すずやかな空の青さで顔を洗う心地のあした七月となる

五十嵐きよみ『港のヨーコを探していない』(BookPark:2001年)


(☜5月26日(金)「月と空 (8月)」より続く)

 

◆ 月と空 (7月)

 
顔を洗うとき、ふと、涼しげな空の青さを写し取ったような水だと感じる。そんな朝、七月に入ったことに気がつく――
 

雨のイメージの強い六月から夏の爽やかさに溢れる七月に切り替わったときの空気の違いが、くっきりと描かれた一首だ。
 

「すずやかな空の青さで顔を洗う」という長い箇所は、続く「心地の」で初めて比喩だと気付くようになっている。

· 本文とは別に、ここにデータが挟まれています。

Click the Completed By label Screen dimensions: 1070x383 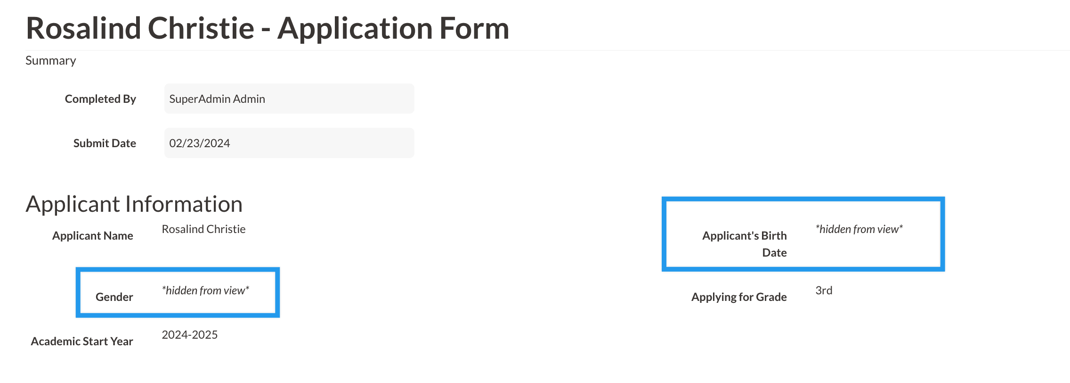click(x=100, y=99)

つまり、読み手が比喩と気付くまでは、まるで本当に「空」で顔を洗うようなスケールが大きい幻想的な映像が浮べることになる。比喩というものも、使い方ひとつでその効果は多様であることに、改めて気付かされる。
 

事実としては、ある日の二十四時を過ぎれば七月が始まる。しかし、朝起きて顔を洗うとき(六時や七時ぐらいだろうか)、その水の様子がいつもと異なることに気付いた瞬間に七月となる。時間という正確無比なものではなく、自身の感覚というやわらかいものから暦を感じている点に実感が滲む。
 

ベランダに並んでシャツを干しゆきて最後の二枚手をつながせる
腕時計も指輪もせずに休日は洗いざらしのTシャツを着て

 

連作のなかで続く二首を引いてみた。どうやらこの日は休日のようだ。新しい月の、気持ちのよい一日の始まりである。